McNally: You now have set up shop as a political consultant, but the book includes some of the actual clinical research that backs up your theories. Can you describe the key study that a lot of people are referring to?

Westen: The book is filled with research. It’s really about how to run a campaign based on a 21st century understanding of how the mind and the brain actually work. I was tired of watching Democrats run campaigns over and over that seemed mired in 18th century philosophical understandings of the mind.

McNally: Why not use what we know?

Westen: Absolutely. It’s an irony that Republicans actually know the scientific research that bears on elections very well. So the party that governs with faith and intuition tends to campaign with science. And the party of science, the Democrats, tends to campaign with faith and intuition.

The study I think you’re referring to is the brain imaging study we did in 2004 looking at the way partisan Democrats and Republicans responded to threatening information about their candidates. The quick version is that we presented partisans with threatening information about Bush and Kerry, and watched what their brains did in response.

We first presented one slide with something good about their candidate, then the next slide presents him contradicting himself or showing something slimy he’s done. Then we asked them to consider whether or not there’s a contradiction.

We found that partisans did a wonderful job of standing by their man. They were able to twirl the cognitive kaleidoscope until it came up with emotionally gratifying results, and they ended up believing whatever they wanted to believe. The most fascinating thing, though, was to watch what happened in the brain as they did it. Probably the two most important things I could say are: One, the reasoning circuits did not turn on.

They were supposed to be engaged in a simple reasoning test: Are A and B compatible or incompatible? They were always designed to be incompatible, so they can’t both be true. But the circuits that have been shown to be active in dozens of studies where you give people reasoning tasks were essentially a dead zone. What turned on instead were circuits involved in emotion, particularly distress, and emotional regulation attempts to turn off that distress. The partisan brain was remarkably adept at doing that.

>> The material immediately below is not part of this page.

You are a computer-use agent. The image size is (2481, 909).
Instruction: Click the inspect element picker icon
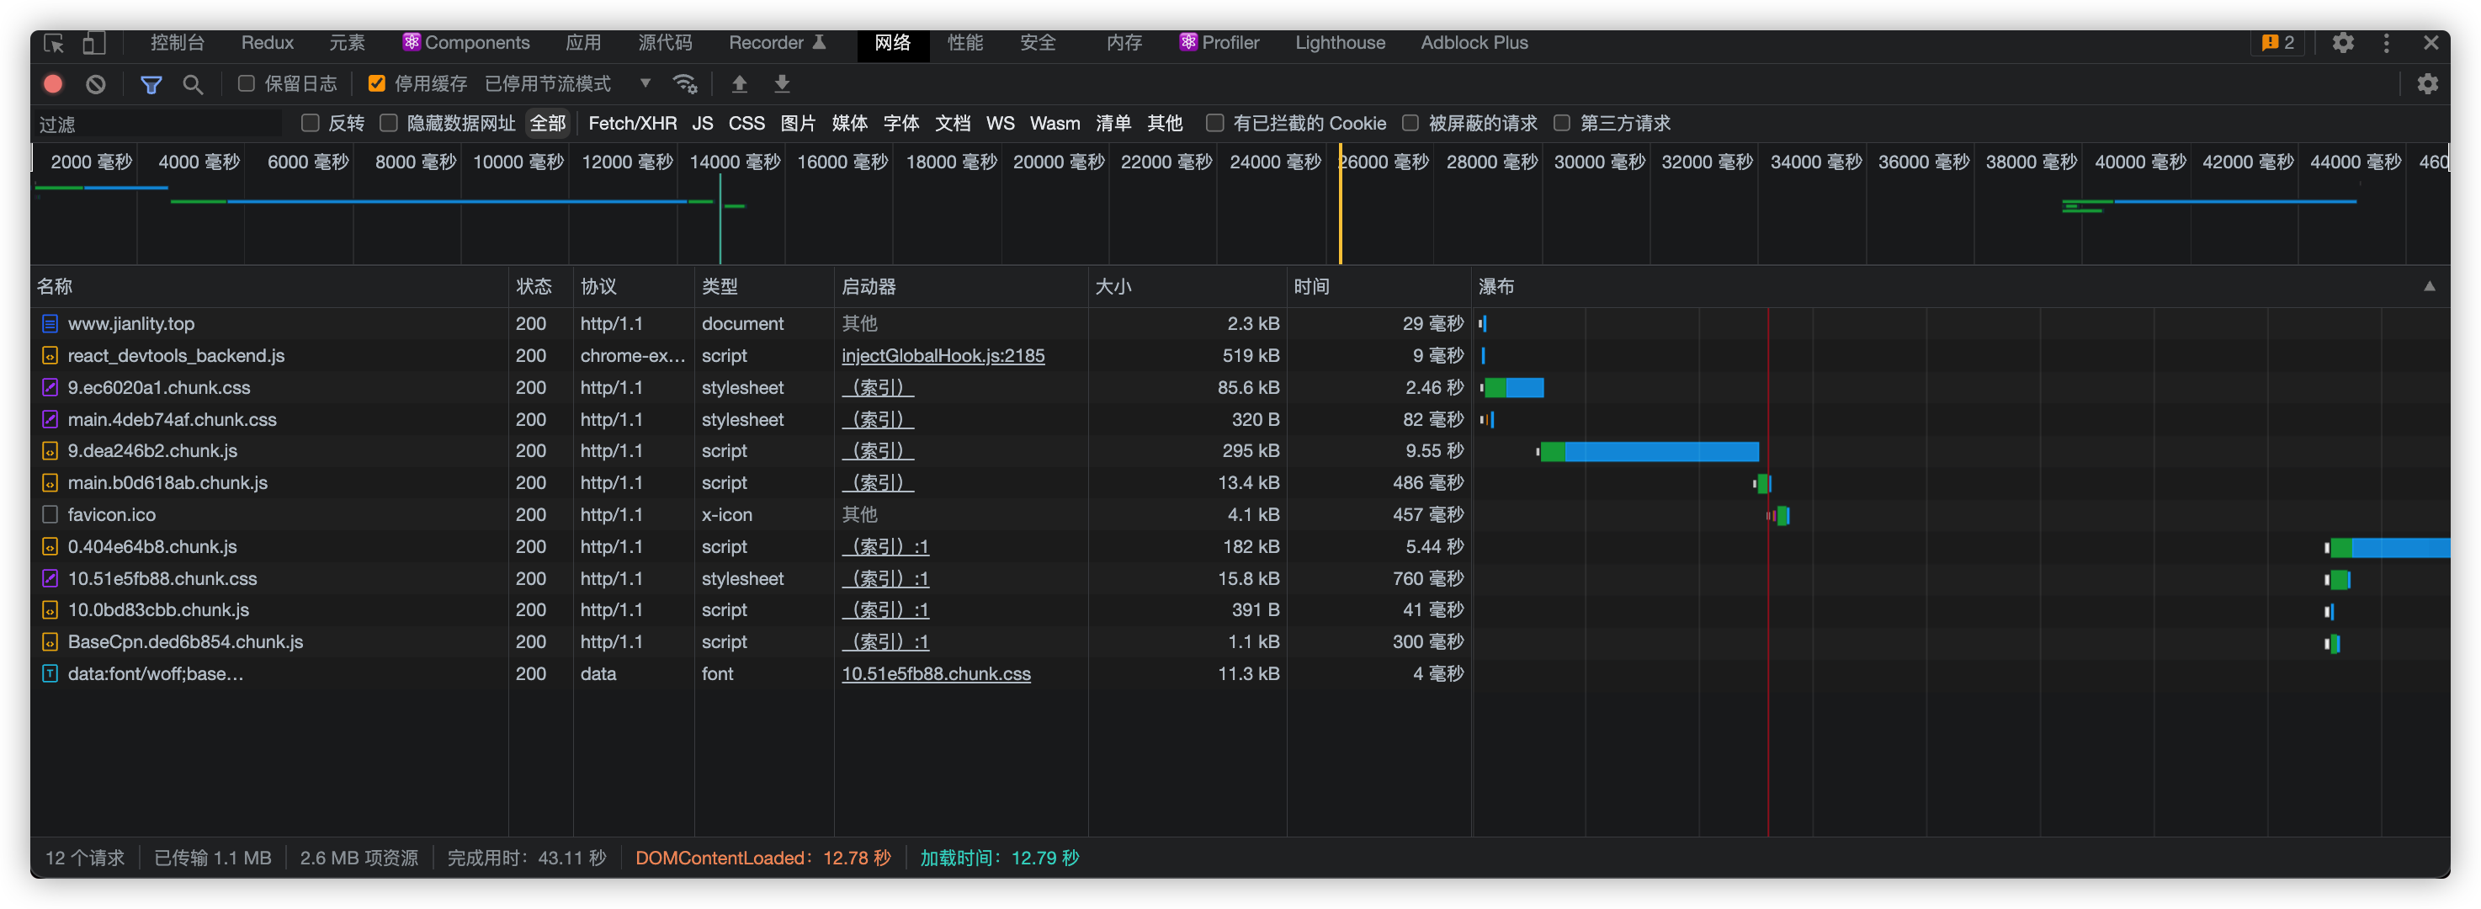click(54, 42)
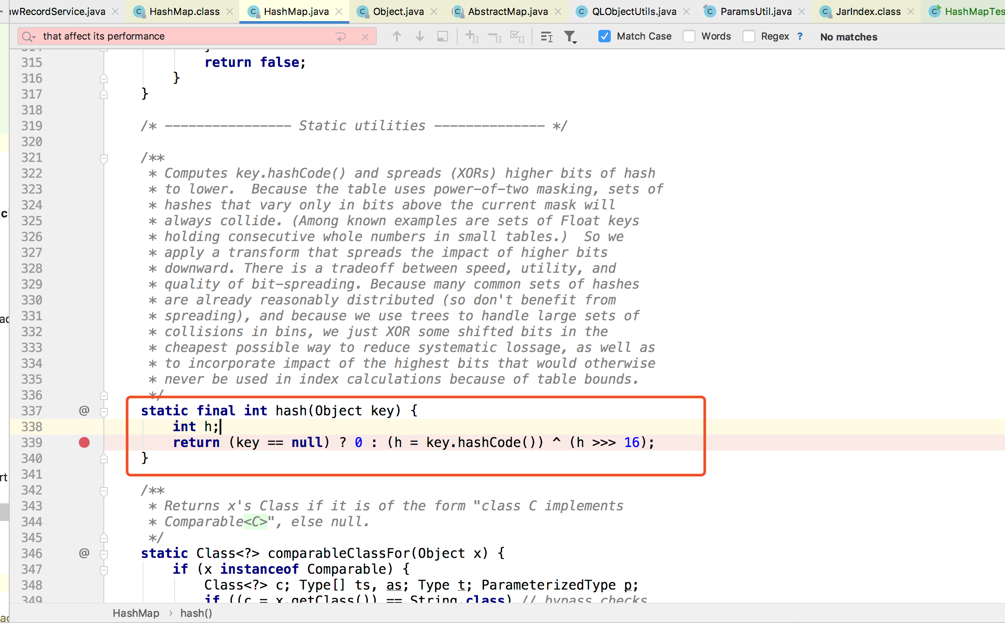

The major conclusion of it all is really the central point of the book, that the political brain is an emotional brain. It is not a dispassionate calculating machine. If you try appealing to people by picking the issues that are 60 percent in the polls and listing all the facts and figures behind them, while the other side is using emotion effectively and talking about values, you are pretty consistently going to lose.

McNally: Your simplest piece of advice to Democrats is to go back and look at Jim Webb’s response to Bush’s 2007 State of the Union. Why?

Westen: Because he was able to wed reason and emotion in just the ways that are most effective in elections. To give an example from that address, he made this statement: “You know when I was in college, the average CEO made about 20 times what the average workers in his company made. Today that’s 400 times. What that means is that your CEO makes more in one day than you make in an entire year.”

Now why is that effective? He’s using numbers, and a lot of people accuse me of saying we shouldn’t rely on facts and figures. But what do those numbers do? They immediately elicit two things: one is a value, fairness, and the second is a feeling, this is not right. It gives you a sense of righteous indignation. Those kinds of moral emotions are — and rightfully should be — central to the electoral process.